Qixuan Hu, Xumou Zhang, Jinman Kim, Florence Bourgeois, Adam G. Dunn

Outline

This paper evaluated a method for predicting the incidence of serious adverse events (SAEs) using only clinical trial registration data from ClinicalTrials.gov. Analyzing data from 22,107 two-arm, parallel-group comparative trials, we developed two models: a classification model to predict whether the experimental group would have a higher rate of SAEs than the control group, and a regression model to predict the rate of SAEs in the control group. Pretrained language models, such as ClinicalT5 and BioBERT, were used for feature extraction, and a sliding window technique was used to process long trial descriptions. The optimal model (ClinicalT5+Transformer+MLP) achieved an area under the curve (AUC) of 77.6% for predicting the group with a higher rate of SAEs and an 18.6% root mean square error (RMSE) for predicting the rate of SAEs in the control group.
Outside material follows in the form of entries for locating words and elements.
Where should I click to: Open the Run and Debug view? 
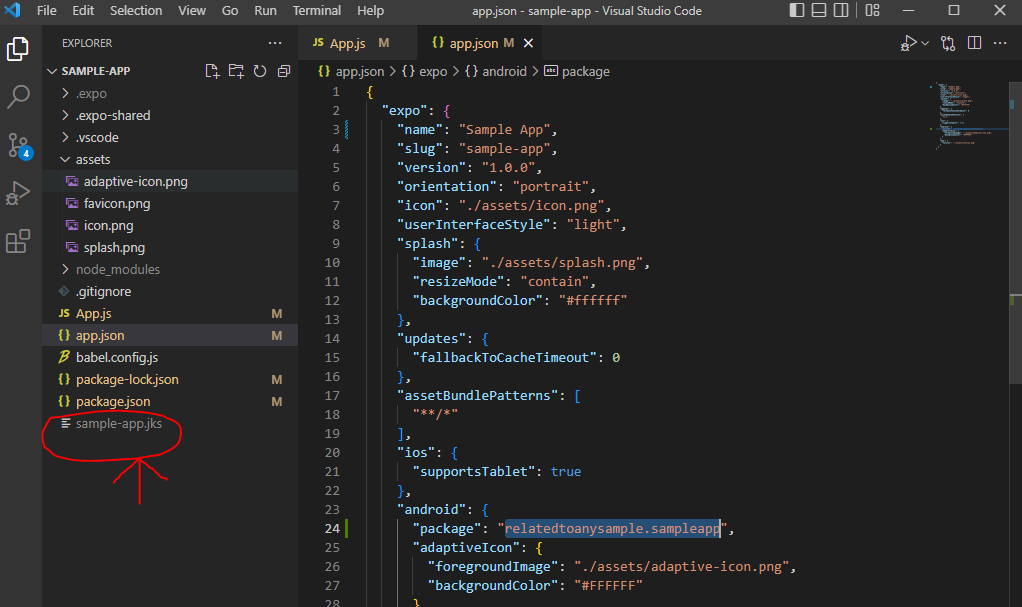19,193
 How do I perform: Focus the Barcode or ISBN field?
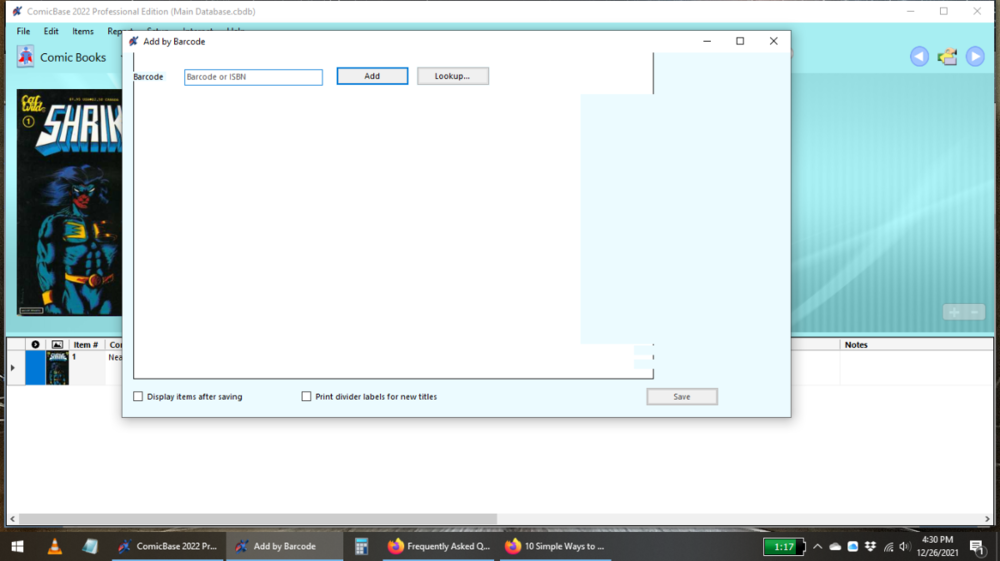pyautogui.click(x=253, y=77)
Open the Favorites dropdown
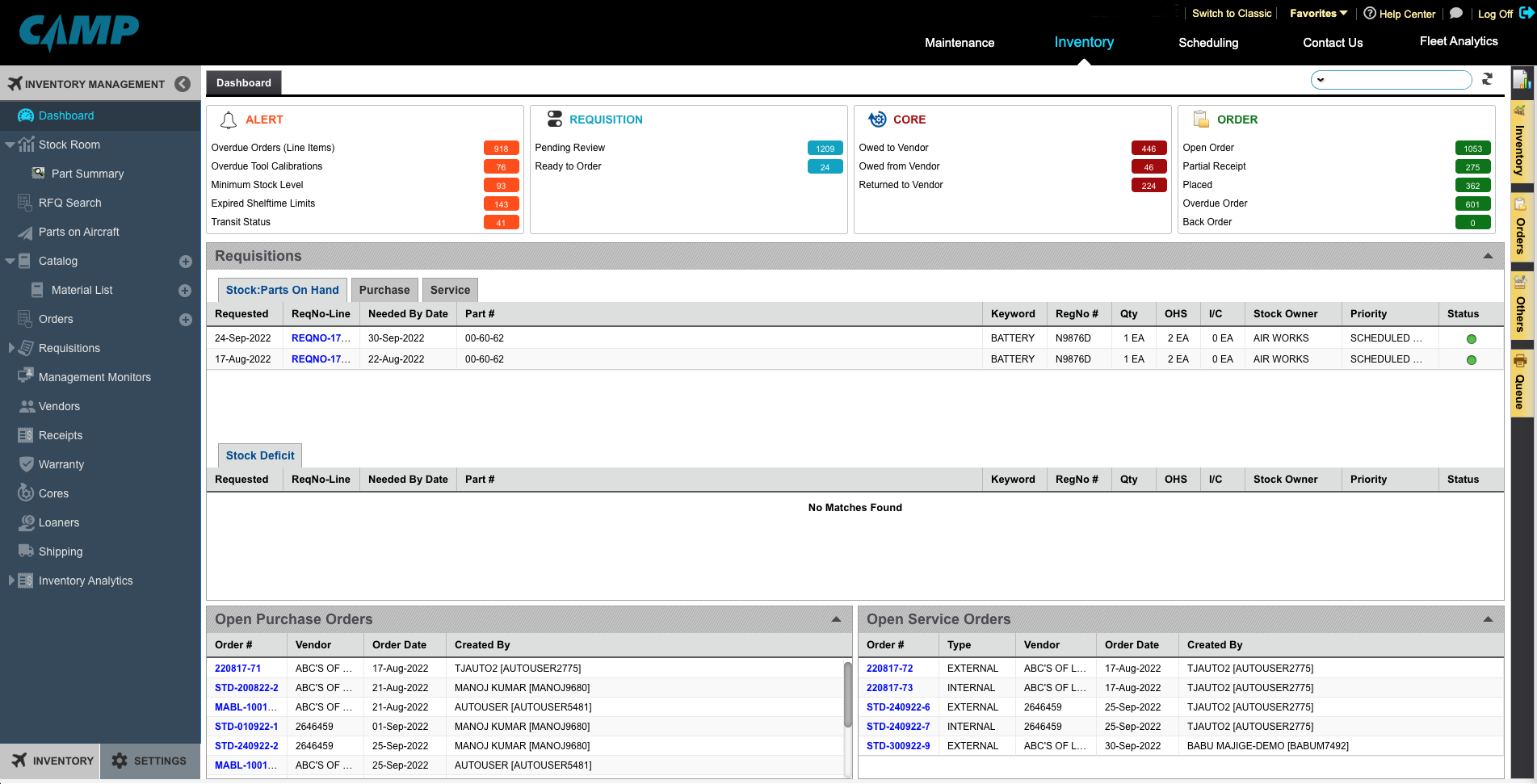 pyautogui.click(x=1318, y=14)
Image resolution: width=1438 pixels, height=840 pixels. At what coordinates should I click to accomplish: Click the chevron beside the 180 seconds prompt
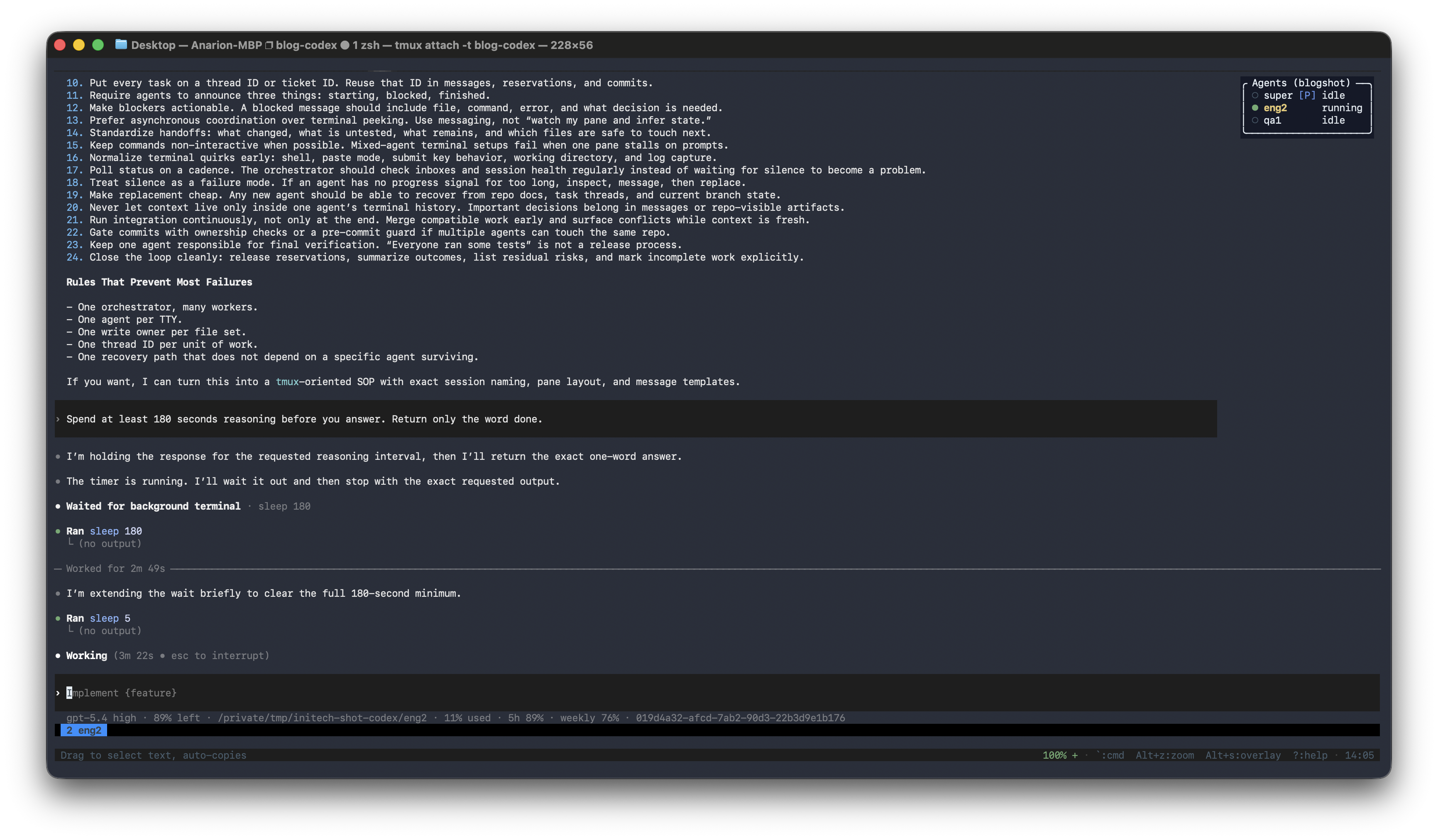[58, 419]
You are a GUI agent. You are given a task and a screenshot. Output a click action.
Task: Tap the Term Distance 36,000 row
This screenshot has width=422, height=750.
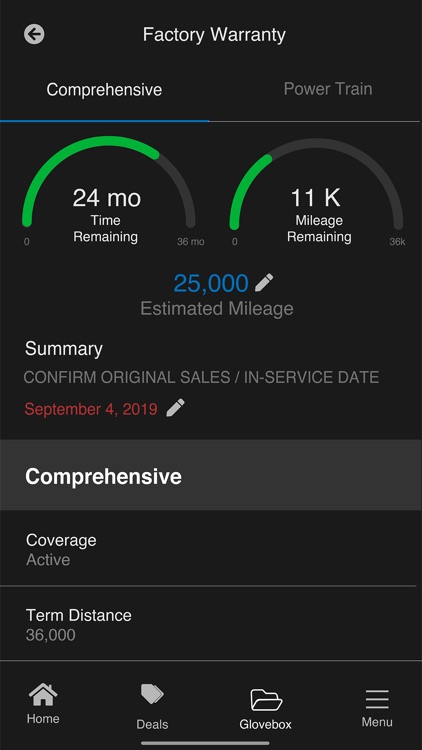pos(211,624)
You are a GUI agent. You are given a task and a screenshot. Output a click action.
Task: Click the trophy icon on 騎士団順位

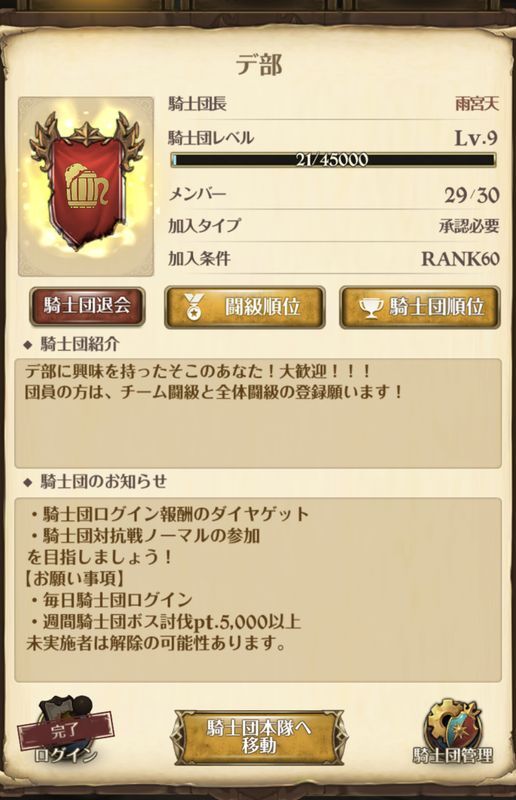(x=371, y=308)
The sliding window technique outperformed the direct comparison method.

Takeaways, Limitations

Takeaways:
We demonstrate that summary outcome data from ClinicalTrials.gov can be used to predict the incidence of SAEs in clinical trials.
Suggests the possibility of identifying discrepancies between expected and reported safety outcomes using predictive models.
We present a method for effectively processing semantic representations of clinical trial narratives using pre-trained language models and sliding window techniques.
Has the potential to contribute to improving clinical trial design and monitoring.
Limitations:
The model's prediction accuracy is not perfect, and the AUC and RMSE values still have room for improvement.
The data used in the analysis were limited to data registered in ClinicalTrials.gov, so further research is needed to determine generalizability.
Generalization performance validation is needed for various types of clinical trials and SAEs.
Further research is needed on the interpretability of predictive models.